What is being asked ▸ Reproduce every line of the listing below exactly.

Source data ▸
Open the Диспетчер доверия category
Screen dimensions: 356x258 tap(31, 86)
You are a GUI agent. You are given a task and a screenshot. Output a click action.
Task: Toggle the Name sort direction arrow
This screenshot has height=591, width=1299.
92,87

Answer to the exercise ▸
Open the Диспетчер доверия category
Screen dimensions: 356x258 tap(31, 86)
You are a GUI agent. You are given a task and a screenshot. Output a click action.
Task: Toggle the Name sort direction arrow
This screenshot has height=591, width=1299.
92,87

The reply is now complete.